The ACS-64 (Cities Sprinter) design is based on the EuroSprinter, but with substantial modifications to meet United States safety standards including crumple zones and an improved safety cage for the driver. It supports all three catenary voltages used in the northeast U.S. (Amtrak's 25 Hz Traction Power System, Amtrak's 60 Hz Traction Power System & Electrification of the New York, New Haven and Hartford Railroad), which is the only region with substantial intercity electrification.

== Developments ==

In 2010 Siemens announced a successor design, named 'Vectron' incorporating design features of both the Eurosprinter, and Eurorunner locomotives, initially available only in an electric version. The Eurosprinter design is to be continued to be offered by Siemens as well in the short term.
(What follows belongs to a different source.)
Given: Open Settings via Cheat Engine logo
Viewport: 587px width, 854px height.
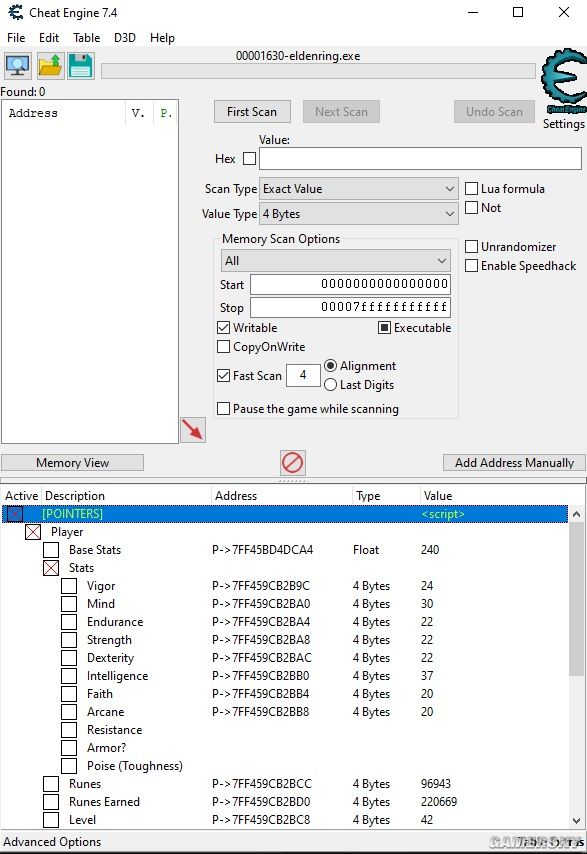Looking at the screenshot, I should tap(564, 89).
==Accidents and incidents==

On 4 April 2023, a DBAG Class 189 locomotive was hauling a freight train that collided with a road-rail crane obstructing the line at , South Holland, Netherlands. The crane landed in the path of a passenger train operated by a NS VIRM unit. The passenger train was derailed. One person was killed and 30 were injured.

== See also ==

- Contemporaries and potential competitors in the European electric locomotive market:
  - Alstom (Formerly Bombardier) TRAXX
  - Škoda 109E
  - Alstom Prima
  - 'Lok 2000' family of locomotives produced by ABB/Adtranz for Swiss (SBB-CFF-FFS Re 460), Norwegian (NSB El 18) and Finnish Railways (VR Class Sr2)
- Contemporary Siemens locomotive products
  - Siemens Eurorunner
  - Siemens Asiarunner
  - Siemens ACS-64

== Sources ==
- Baur, Karl Gerhard (2003). "TAURUS - Lokomotiven für Europa"
- Pedersen, Bo Oldrup. "Co'Co'-Zweifrequenzlokomotive EG 3100 für Danske Statsbaner"
- Inderst, Markus (2002). "Europalok auf Rampenstrecken. Neue DB-Baureihe 189"
- Koschinski, Konrad (2003). "Taurus & Hercules - DB-182, ÖBB-1016/1116, MAV-1047.0, GySEV-1047.5, Siemens-Dispolok, ÖBB-2016. Sonderausgabe"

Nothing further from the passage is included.